__WHAT YOU ARE ASKED TO DO__. Rewrite these lines with "sidebar" changed to "side panel" and every other word left unchanged.

__EXTRACTED RECORDS__.

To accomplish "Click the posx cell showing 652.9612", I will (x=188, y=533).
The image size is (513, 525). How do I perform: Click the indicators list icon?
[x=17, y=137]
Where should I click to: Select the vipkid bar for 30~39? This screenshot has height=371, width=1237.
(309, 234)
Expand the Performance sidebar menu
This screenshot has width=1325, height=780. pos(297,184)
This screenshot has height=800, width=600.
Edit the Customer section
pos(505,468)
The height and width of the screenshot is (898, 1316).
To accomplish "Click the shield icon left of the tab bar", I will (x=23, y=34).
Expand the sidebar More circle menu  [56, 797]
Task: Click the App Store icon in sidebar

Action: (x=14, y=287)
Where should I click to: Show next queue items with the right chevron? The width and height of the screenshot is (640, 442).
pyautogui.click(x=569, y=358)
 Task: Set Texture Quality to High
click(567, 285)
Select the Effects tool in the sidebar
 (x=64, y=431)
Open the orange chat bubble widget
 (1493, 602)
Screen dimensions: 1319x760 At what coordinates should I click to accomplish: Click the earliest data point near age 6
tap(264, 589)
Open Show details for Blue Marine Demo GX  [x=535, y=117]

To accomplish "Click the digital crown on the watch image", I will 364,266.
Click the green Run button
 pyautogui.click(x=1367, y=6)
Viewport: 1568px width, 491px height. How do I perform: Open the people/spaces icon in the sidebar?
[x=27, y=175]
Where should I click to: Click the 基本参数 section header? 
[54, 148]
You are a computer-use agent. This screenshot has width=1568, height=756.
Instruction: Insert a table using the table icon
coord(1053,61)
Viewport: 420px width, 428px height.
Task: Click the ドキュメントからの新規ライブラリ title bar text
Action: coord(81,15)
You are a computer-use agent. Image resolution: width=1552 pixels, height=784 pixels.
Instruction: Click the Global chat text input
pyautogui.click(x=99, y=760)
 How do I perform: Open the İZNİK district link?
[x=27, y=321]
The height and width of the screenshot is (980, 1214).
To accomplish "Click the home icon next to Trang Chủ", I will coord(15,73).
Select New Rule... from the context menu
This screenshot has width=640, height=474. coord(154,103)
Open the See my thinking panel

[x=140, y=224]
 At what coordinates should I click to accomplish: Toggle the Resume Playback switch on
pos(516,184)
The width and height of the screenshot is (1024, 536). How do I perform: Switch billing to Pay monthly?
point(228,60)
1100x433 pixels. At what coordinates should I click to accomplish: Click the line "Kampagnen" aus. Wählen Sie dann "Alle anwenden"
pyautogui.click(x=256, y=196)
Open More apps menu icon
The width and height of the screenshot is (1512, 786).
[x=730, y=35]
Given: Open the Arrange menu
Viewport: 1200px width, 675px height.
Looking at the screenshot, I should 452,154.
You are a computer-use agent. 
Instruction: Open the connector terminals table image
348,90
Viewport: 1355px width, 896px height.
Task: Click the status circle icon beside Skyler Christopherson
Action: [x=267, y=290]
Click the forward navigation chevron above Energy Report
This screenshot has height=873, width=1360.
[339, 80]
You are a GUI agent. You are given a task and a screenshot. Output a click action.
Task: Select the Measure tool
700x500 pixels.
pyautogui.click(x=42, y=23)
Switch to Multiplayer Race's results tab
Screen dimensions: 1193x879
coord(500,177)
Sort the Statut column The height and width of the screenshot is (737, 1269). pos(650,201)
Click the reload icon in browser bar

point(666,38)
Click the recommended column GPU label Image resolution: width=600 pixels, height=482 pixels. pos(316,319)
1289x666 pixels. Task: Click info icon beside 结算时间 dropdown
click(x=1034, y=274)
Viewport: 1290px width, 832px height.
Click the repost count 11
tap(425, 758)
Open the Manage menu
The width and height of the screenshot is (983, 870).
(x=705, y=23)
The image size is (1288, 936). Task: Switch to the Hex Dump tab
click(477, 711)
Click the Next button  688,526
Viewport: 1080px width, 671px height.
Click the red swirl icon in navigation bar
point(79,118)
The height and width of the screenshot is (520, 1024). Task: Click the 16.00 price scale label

__REPLY TO THE TASK__.
To accomplish "Click the posx cell showing 652.9612", I will (x=188, y=533).
The image size is (513, 525). How do I perform: Click the indicators list icon?
[x=17, y=137]
Where should I click to: Select the vipkid bar for 30~39? This screenshot has height=371, width=1237.
(309, 234)
Expand the Performance side panel menu
This screenshot has width=1325, height=780. pos(297,184)
This screenshot has height=800, width=600.
Edit the Customer section
pos(505,468)
The height and width of the screenshot is (898, 1316).
To accomplish "Click the shield icon left of the tab bar", I will (x=23, y=34).
Expand the side panel More circle menu  [56, 797]
Task: Click the App Store icon in side panel

Action: (x=14, y=287)
Where should I click to: Show next queue items with the right chevron? The width and height of the screenshot is (640, 442).
pyautogui.click(x=569, y=358)
 Task: Set Texture Quality to High
click(567, 285)
Select the Effects tool in the side panel
 (x=64, y=431)
Open the orange chat bubble widget
 (1493, 602)
Screen dimensions: 1319x760 At what coordinates should I click to accomplish: Click the earliest data point near age 6
tap(264, 589)
Open Show details for Blue Marine Demo GX  [x=535, y=117]

To accomplish "Click the digital crown on the watch image", I will 364,266.
Click the green Run button
 pyautogui.click(x=1367, y=6)
Viewport: 1568px width, 491px height. How do I perform: Open the people/spaces icon in the side panel?
[x=27, y=175]
Where should I click to: Click the 基本参数 section header? 
[54, 148]
You are a computer-use agent. This screenshot has width=1568, height=756.
Instruction: Insert a table using the table icon
coord(1053,61)
Viewport: 420px width, 428px height.
Task: Click the ドキュメントからの新規ライブラリ title bar text
Action: coord(81,15)
You are a computer-use agent. Image resolution: width=1552 pixels, height=784 pixels.
Instruction: Click the Global chat text input
pyautogui.click(x=99, y=760)
 How do I perform: Open the İZNİK district link?
[x=27, y=321]
The height and width of the screenshot is (980, 1214).
To accomplish "Click the home icon next to Trang Chủ", I will coord(15,73).
Select New Rule... from the context menu
This screenshot has width=640, height=474. coord(154,103)
Open the See my thinking panel

[x=140, y=224]
 At what coordinates should I click to accomplish: Toggle the Resume Playback switch on
pos(516,184)
The width and height of the screenshot is (1024, 536). How do I perform: Switch billing to Pay monthly?
point(228,60)
1100x433 pixels. At what coordinates should I click to accomplish: Click the line "Kampagnen" aus. Wählen Sie dann "Alle anwenden"
pyautogui.click(x=256, y=196)
Open More apps menu icon
The width and height of the screenshot is (1512, 786).
[x=730, y=35]
Given: Open the Arrange menu
Viewport: 1200px width, 675px height.
Looking at the screenshot, I should 452,154.
You are a computer-use agent. 
Instruction: Open the connector terminals table image
348,90
Viewport: 1355px width, 896px height.
Task: Click the status circle icon beside Skyler Christopherson
Action: [x=267, y=290]
Click the forward navigation chevron above Energy Report
This screenshot has height=873, width=1360.
[339, 80]
You are a GUI agent. You are given a task and a screenshot. Output a click action.
Task: Select the Measure tool
700x500 pixels.
pyautogui.click(x=42, y=23)
Switch to Multiplayer Race's results tab
Screen dimensions: 1193x879
coord(500,177)
Sort the Statut column The height and width of the screenshot is (737, 1269). pos(650,201)
Click the reload icon in browser bar

point(666,38)
Click the recommended column GPU label Image resolution: width=600 pixels, height=482 pixels. pos(316,319)
1289x666 pixels. Task: Click info icon beside 结算时间 dropdown
click(x=1034, y=274)
Viewport: 1290px width, 832px height.
Click the repost count 11
tap(425, 758)
Open the Manage menu
The width and height of the screenshot is (983, 870).
(x=705, y=23)
The image size is (1288, 936). Task: Switch to the Hex Dump tab
click(477, 711)
Click the Next button  688,526
Viewport: 1080px width, 671px height.
Click the red swirl icon in navigation bar
point(79,118)
The height and width of the screenshot is (520, 1024). Task: Click the 16.00 price scale label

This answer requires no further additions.